Yonatan Ben Horin, photo: Photoshot company
No free gifts
Another significant scam is called "second hand sting".
"The people who are being targeted are the ones who publish their phone number on the Yad2 website," explains Ben Horin, "They receive an inquiry on WhatsApp privately and persuade them to make a sale. They are sent a link of an alleged Yad2 and claim that there is a Yad2 service through which the money is transferred. The seller enters the credit information his, and the attacker steals the details and disconnects the connection. It doesn't have to be a second-hand site, of course, but any site for selling second-hand items."
The Yad2 site stated: "The Yad2 site is a free board, which serves as a platform for contacting sellers and buyers, and is not a party to the transaction at any stage. We acted in a variety of ways to draw the attention of buyers and sellers to this type of fraud. We recommend that you carefully examine the details of the transaction, check the products offered to them and to avoid payment in advance. In the case in question, we make it clear that there is no possibility of payment services between sellers and buyers on our website."
Ben Horin points out that you should also be suspicious of sites that sell suspiciously cheap brands: "If you discovered a site that offers cheap Nike or Adidas shoes, sometimes a little inspection can show that it was established a few days ago and that it has no reputation. Run in the search bar of a site like website.informer .com the name of the requested site, and you get all the details about the people behind it and the year of establishment.
"In addition to that, there is also the gift sting, which includes messages on WhatsApp according to which you allegedly receive gifts from chains such as Shufersal, Rami Levy and more. You have to remember that there are no free gifts, and if it is too good to be true, it is not. It is recommended not to save credit information on websites ".
Alex Steinberg // Photo: Moshik Brin
"There are many falls"
According to Alex Steinberg, product manager of the information security company ESET Israel, there are other scams that guarantee winnings: "Sometimes when playing on a mobile phone, you click and discover that you have won something desirable like an iPhone, and all that remains is to pay NIS 7.22 to receive it. How do you collect the payment? Through credit sent to the fraudsters Or to the attackers. We want to think that we are innocent and that they will not work on us, but unfortunately there are many falls and frauds. Those who have experienced fraud should contact the credit company. In many cases there is a full or partial refund, but in the end it is recommended to be responsible for ourselves."

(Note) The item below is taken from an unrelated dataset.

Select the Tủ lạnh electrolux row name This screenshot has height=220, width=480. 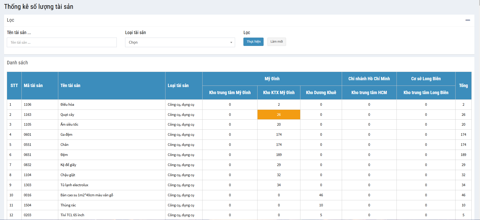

How can you be sure that the site is reliable and that you can leave credit information there?
Steinberg answers: "We have to make sure that the site we're buying from is secure, with a lock symbol. The lock should be in the address bar, and not a picture of a lock icon on the site itself. It's always a good idea to make sure that the phone's operating system and apps are up to date. The updates fix many security holes and malfunctions.
"Another important tip is not to use public Wi-Fi networks when making a purchase. There are other people on such a network, and with a little technical knowledge they can access our information. When there are several devices on the same network, they communicate with each other, and thus you can discover passwords, see what is being typed, and more If we make a purchase with PayPal, nothing will go into effect, so I recommend switching to PayPal as much as possible."
Yoni Regev, photo: Tami Bar Shai
According to Yoni Regev, Vice President of Risk Management at Ishrachart, there is a consistent increase in the number of phishing attacks and their sophistication: "The attackers try to impersonate legitimate parties and create a sense of panic through alerts about events such as account blocking, attempted theft, debt that will lead to foreclosures, and more, in an attempt to get customers to hand over the The one-time code used to perform secure transactions or associate the card with the digital payment wallets.
"In the event that the credit card was used fraudulently, contact the credit card company immediately. It is very important not to give the card details to anyone. If you do, you cannot receive a credit or refund."
Regev adds that it is mandatory to follow the monthly charges on the monthly detail page, on the website or in the online application.
On top of that, you can join the service of receiving a text message for transactions over a certain amount, and receive an immediate update on any transaction or charge to the credit card.
The Israel Police stated: "The police are working to locate cases with identical characteristics in order to assign them to the relevant investigative units, such as online crime units or the cyber unit.
"The intense activity of the police shows that as the incidents are detected, they are treated thoroughly and professionally which even leads to the arrest of suspects and the cessation of the incidents. The Israel Police calls on the public not to provide identifying, personal or payment method details when the request is from an unsafe and reliable source."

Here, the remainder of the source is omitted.